Now everybody JUST CALM DOWN!!

From: Ron (rojoha@adelphia.net)
Date: Thu Feb 02 2006 - 18:26:19 PST


Oh good grief....

     Please take Hankie with a grain of salt. I was unable to monitor his
posts while I was indisposed and had no Idea what was going on out here. I
got a home this afternoon and booted up a little while ago, and found Hankie
the Town Crier in full swing (and 173 list messages since Sunday). The silly
bastard was a rock for my wife Debbie, popping in and out of the hospital at
all hours an listening to the different doctors and helping her understand
what might be going on. BUT I did not know he would then continue to pivot
to the nearest keyboard and fire out bulletins.

    Reports of Ronzo doing a meltdown or pulling a vaporlock are a little
misleading. I'm still kicking and appreciate all the concern by ya'll and
are a mite embarrassed!

▶ **Raw data**:

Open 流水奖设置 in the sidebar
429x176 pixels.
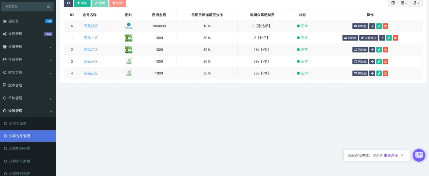[x=18, y=124]
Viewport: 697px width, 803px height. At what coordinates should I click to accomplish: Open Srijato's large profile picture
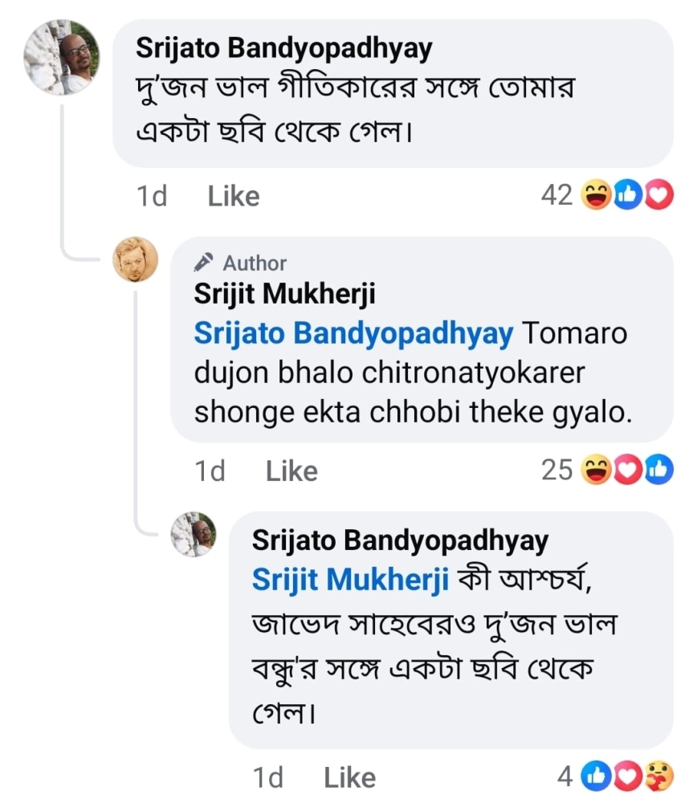[x=62, y=58]
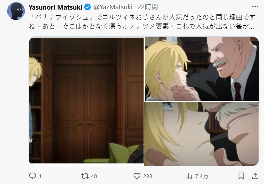Bookmark this tweet
Viewport: 264px width, 184px height.
click(x=241, y=176)
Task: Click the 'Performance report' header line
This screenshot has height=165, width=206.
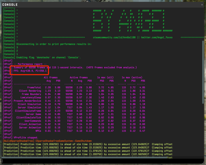Action: [x=29, y=64]
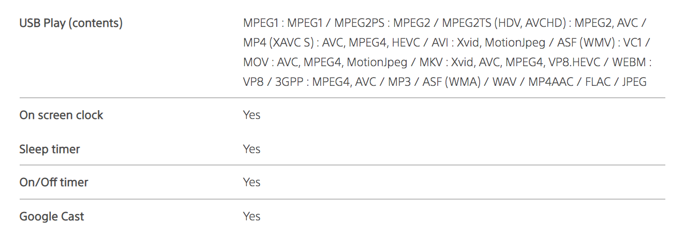Click the Yes value beside Google Cast
This screenshot has height=240, width=685.
[x=251, y=217]
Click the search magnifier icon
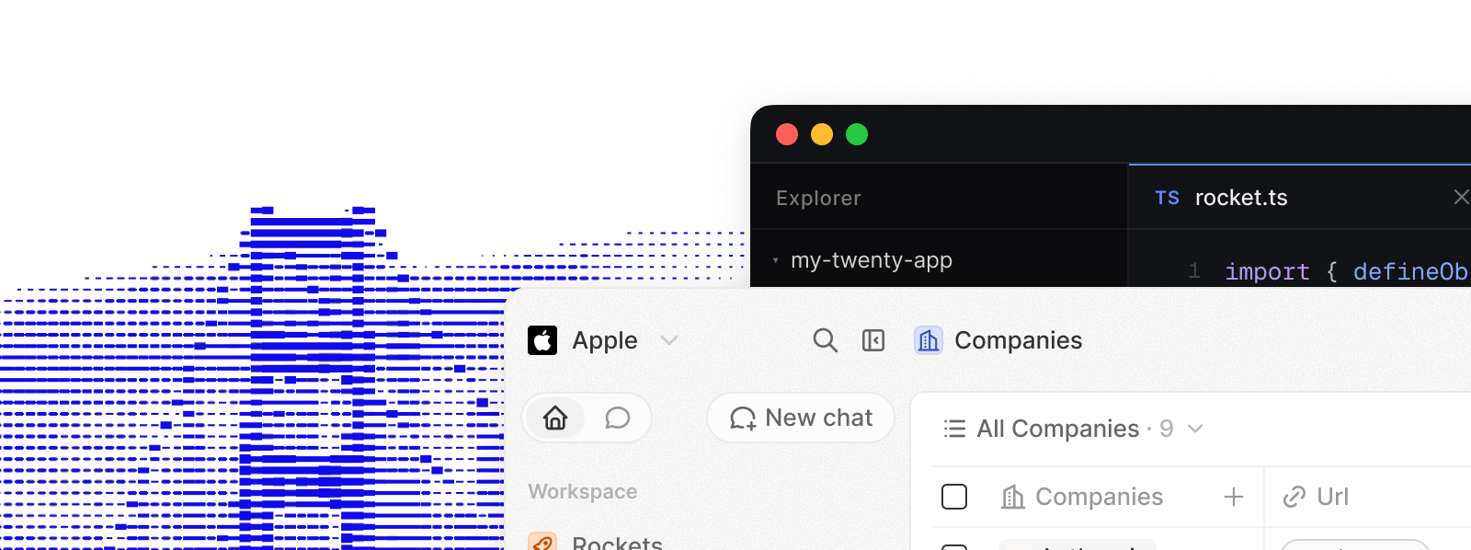 825,340
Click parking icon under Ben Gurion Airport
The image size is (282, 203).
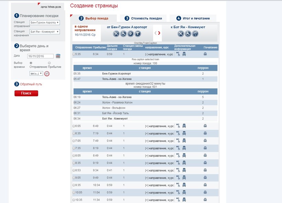click(131, 34)
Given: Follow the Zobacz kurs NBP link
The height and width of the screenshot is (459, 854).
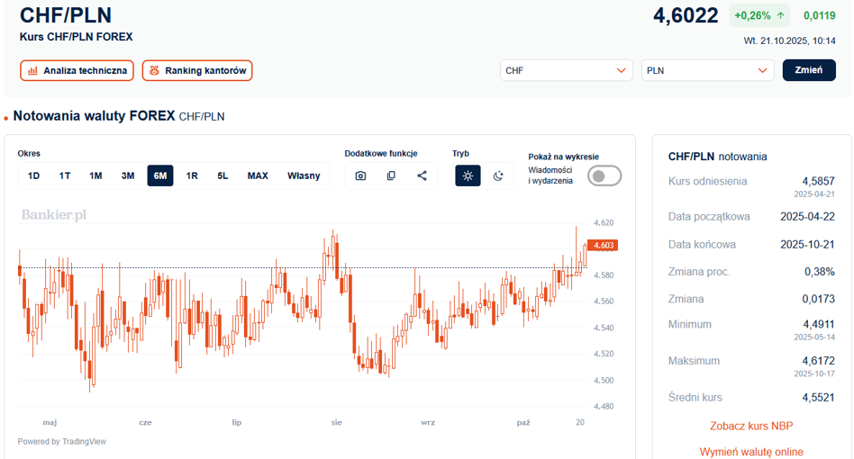Looking at the screenshot, I should [751, 426].
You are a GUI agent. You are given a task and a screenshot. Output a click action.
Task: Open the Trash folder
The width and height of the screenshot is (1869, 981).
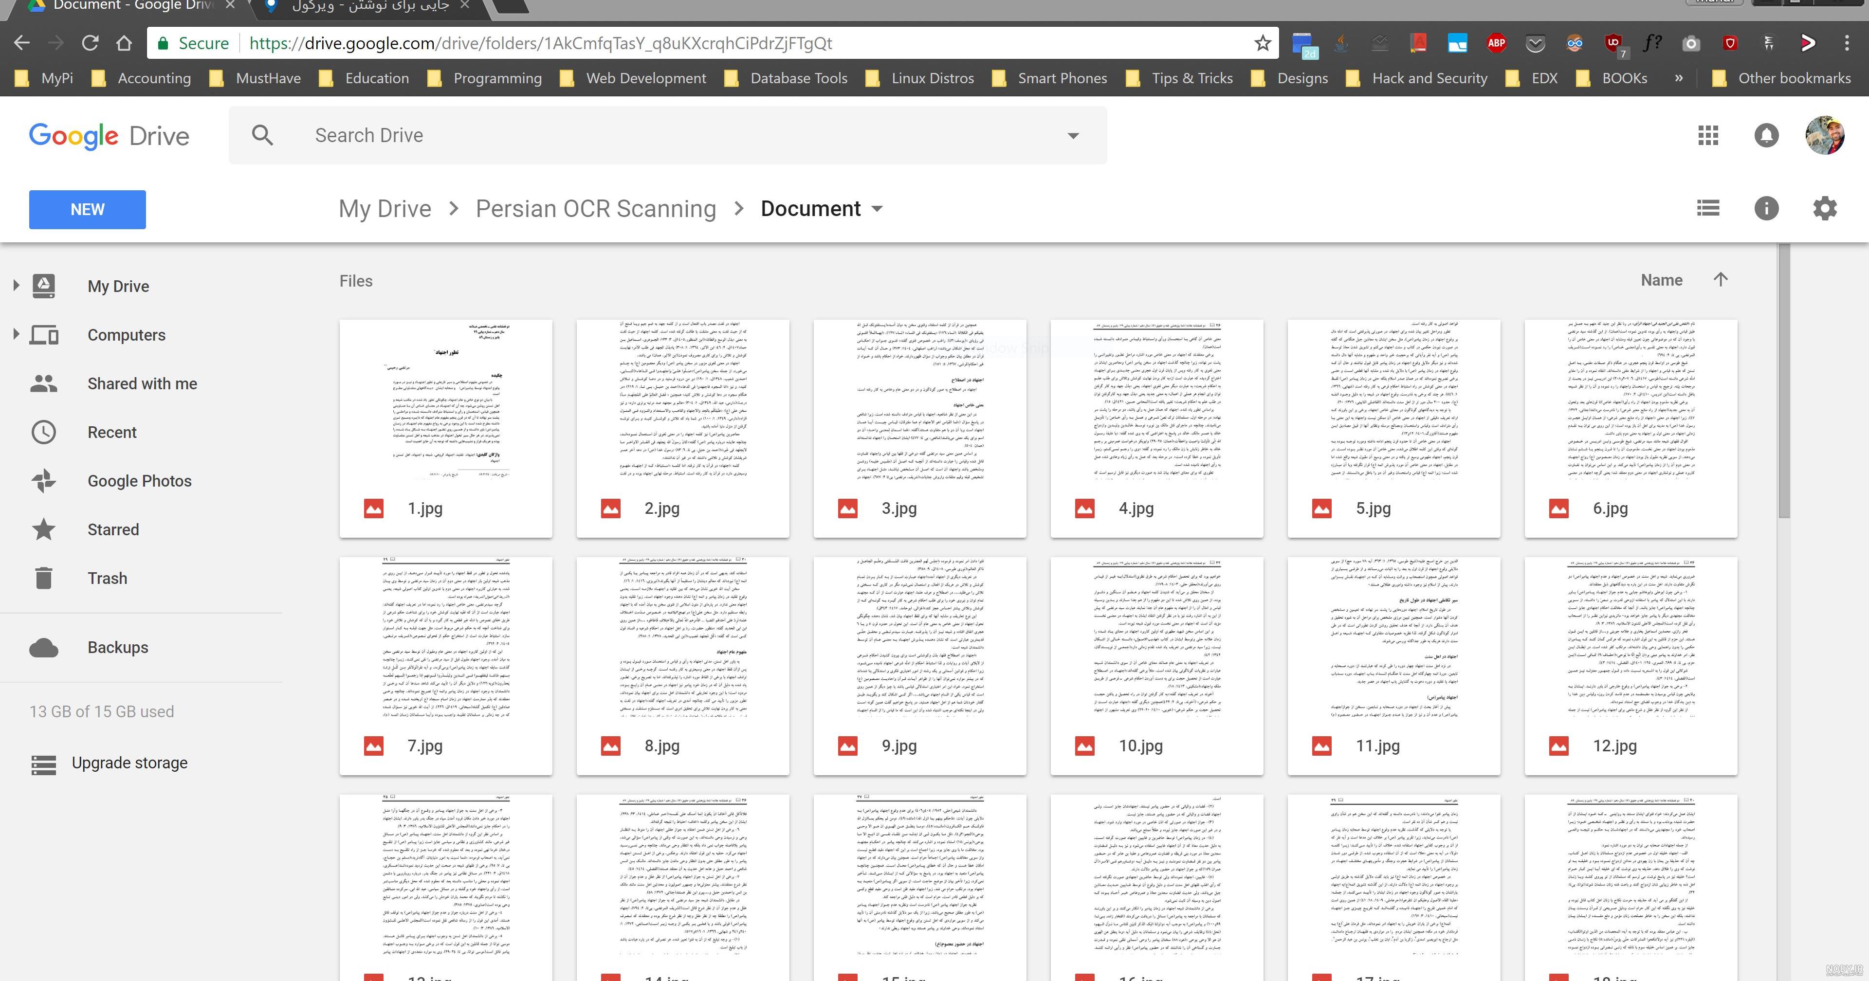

▶ **Problem 1**: Rewrite Ron's list post starting with "Please take Hankie" and going on through "a mite embarrassed!", using "Hank" in place of "Hankie".
▶ **Problem 2**: Continue Ron's list post about his hospital stay from its last sentence.
You can ignore the items.

▶ **Expected answer 1**:
Please take Hank with a grain of salt. I was unable to monitor his
posts while I was indisposed and had no Idea what was going on out here. I
got a home this afternoon and booted up a little while ago, and found Hank
the Town Crier in full swing (and 173 list messages since Sunday). The silly
bastard was a rock for my wife Debbie, popping in and out of the hospital at
all hours an listening to the different doctors and helping her understand
what might be going on. BUT I did not know he would then continue to pivot
to the nearest keyboard and fire out bulletins.

    Reports of Ronzo doing a meltdown or pulling a vaporlock are a little
misleading. I'm still kicking and appreciate all the concern by ya'll and
are a mite embarrassed!

▶ **Expected answer 2**:
    Had some interesting times the past couple of days which I really do
hope you get to miss when your insurance wheel swings around. Had 2 cardiac
catheterizations, one in each leg, one without any sedatives, got to pull a
minnistroke during the first one when they 'knocked' a piece of plaque
loose, then they over whacked me with nitro, morphine, dopamine and a bunch
of other chemicals and then spent three plus hours with 5 people trying to
keep me from bouncing around and moving my leg and bleeding out. Got to
spend some quality time
in an MRI, Ultrasound and two different cath labs, as well as bit my wife's
arm while I while was kibbiying around on the table. Also had several dozens
of square feet of formerly hirsute skin defoliated by sadistic nurses with
various types of self adhesive leads and IV tapes and one fruity bahstard
with a cordless razor who thought he was shaving salt pork and had bucket of
some kind of iodine solution kept at about 4 degrees centigrade which he
liberally splashed on all package areas while whistling 'Another one bites
the dust'. I got my nose and upper lip crushed by the X ray camera in the
cath lab when one of them got distracted while repositioning it and was
yelled at several times for 'tensing' up my guts as they ran the flex rods
in and out of my leg without having me doped up. Almost as much fun as
Aberdeen in the rain.....
    From the good side, the marvels of medical science enabled them to grind
a complete calcium/fat blockage from one of the heart arteries and replace 4
1/2 inches of it by hooking three stents together in a row and avoiding
having to do an open heart procedure, and installing 3 more stents in the
right anterior artery, giving me a pat on the ass and sending me out the
door 18 hours later to go find a Cracker Barrel and a couple of MREs. And to
think it all got started from one of those coupons in on of those Val Pak
value envelopes your wife gets in the mail!
    What a country!

    So Thanks for the concern and let's get back to normal while Hankie is
in Florida for a couple of days.

     Oh, yeah.....If I can figure out who suggested to Hankie that they
thought it would it be cute to sprinkle glitter and crazy glue on the
contact point of my Foley catheter and the equipment package while I was
out, well, the result, it just isn't gonna be pretty!